J. PHARAOH DOSS: The war on masculinity (Jan. 23)

J. PHARAOH DOSS

A British journalist described a childhood game played on the beach. After an ocean liner departed the harbor, children tried to time when the massive wave produced by the ship would crash ashore. Sometimes the wave took so long the children forgot about it, but when it finally arrived those not paying attention were swept away without warning.
In 2000, philosopher Christina Hoff Sommers published a book called: The War Against Boys, How Misguided Feminism is Harming Our Young Men. Sommers claimed, for decades women’s groups have insisted that there was a “girl crisis” because boys benefited from a school system that favored them and was biased against girls. According to these women groups, the “girl crisis” was compounded because boys were given to schoolyard violence and sexual harassment.
Sommers wrote, “Boys are resented, both as the unfairly privileged sex and as obstacles on the path to gender justice for girls…The idea that schools and society grinds girls down has given rise to an array of laws and policies intended to curtail the advantage boys have and to redress the harm to girls.”
But Sommers pointed out the conventional wisdom of the “girl crisis” wasn’t true.
The data revealed that girls received better grades, had higher educational aspirations, followed more rigorous academic programs, participated more in advance placement classes, and were slightly more enrolled in high level math and science courses. Girls outnumbered boys in student government, in honor societies, school newspapers, and debating teams. Girls read more books and outperformed boys on tests for artistic and musical ability.
At the same time, boys were suspended from school more than girls, more boys were held back, more boys dropped out, boys were three times as likely to receive a diagnosis of attention-deficit hyperactivity disorder, more boys were involved in crime, alcohol, and drugs.
The data revealed girls attempted suicide more often than boys, but it was boys who more often succeeded. In 1997, a typical year, 4,483 young people aged 5 to 24 committed suicide, 701 were females and 3,782 were males.
What was more troubling than the negative data concerning boys was that it was dismissed or completely ignored. Now, here are two facts that can’t be ignored. First, every boy born in 2000 is now a young man, and they have graduated from the “girl crisis” to the #MeToo era. Second, the ideas that carry the day in our institutions of higher learning eventually trickle down into the popular culture. These ideas (some good, some bad) surface in movies, music, and TV commercials.
Recently, Gillette, the razor company, aired an ad that received a lot of backlash. The commercial condemned bullying, sexual harassment, and toxic masculinity. The commercial is noncontroversial until you realize bullying and sexual harassment are not gender specific, but they were highlighted as examples of the ad’s central concern—toxic masculinity.
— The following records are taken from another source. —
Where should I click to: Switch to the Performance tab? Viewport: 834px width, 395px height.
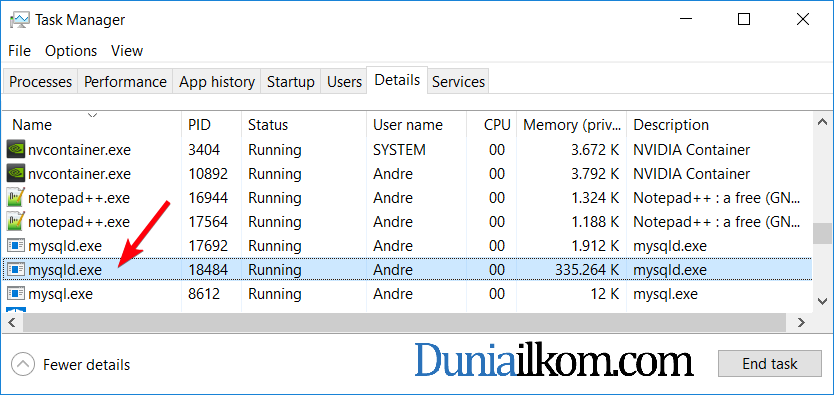pos(125,82)
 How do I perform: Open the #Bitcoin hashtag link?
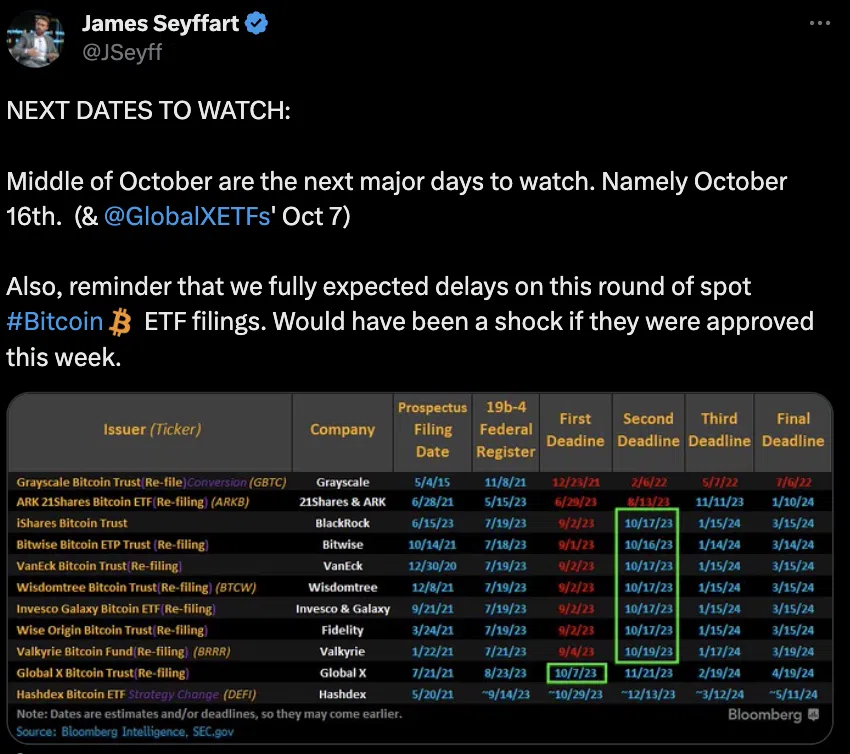(55, 322)
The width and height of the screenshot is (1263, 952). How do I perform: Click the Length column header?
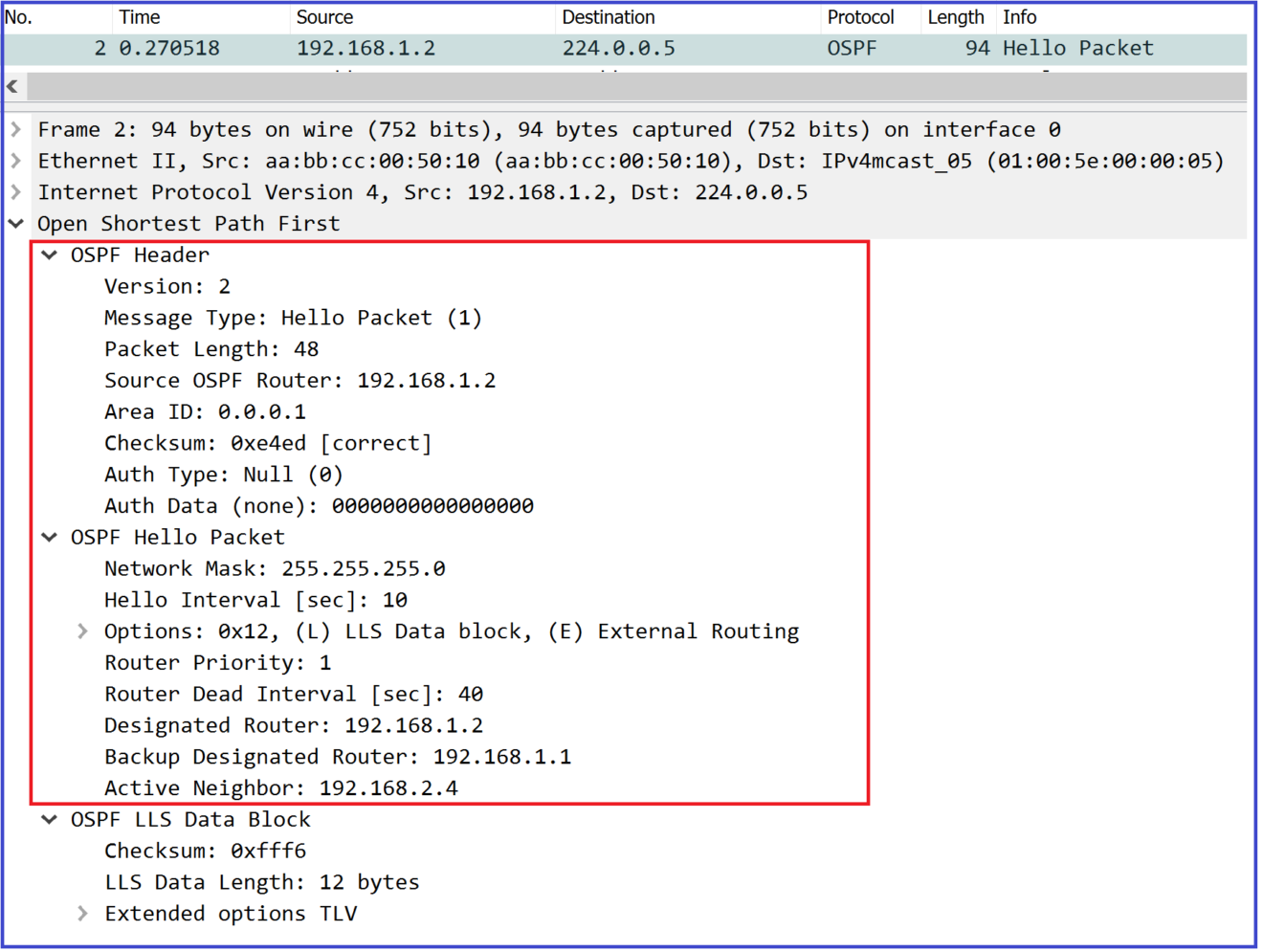click(x=955, y=16)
But what exactly is meant by that term?
“CBS This Morning” had a panel discussion about the commercial. The segment was introduced with this caption: Gillette ad raises questions about what being a man means, and a psychologist was asked: What does the science tell us about notions of masculinity? (You see how the topic changed from toxic masculinity to masculinity in general.) The psychologist said: Being a man in this culture comes with an extra measure of power…And men can either use that power to be violent or sexist or they can use that power to stick up for people that have less power and be positive leaders. (These are the only options? Is this really what the science tells us?) Then a chart appeared on the screen that listed five extremes of masculinity that are bad for mental and physical health.
The toxic five were: Powerful, fearless, strong, emotionless, successful.
Those who say the Gillette ad was just a commercial aren’t paying attention. The 2000 war on boys just shifted to the war on masculinity and in 2019 the wave finally hit the beach.
(J. Pharaoh Doss is a contributor to the New Pittsburgh Courier.)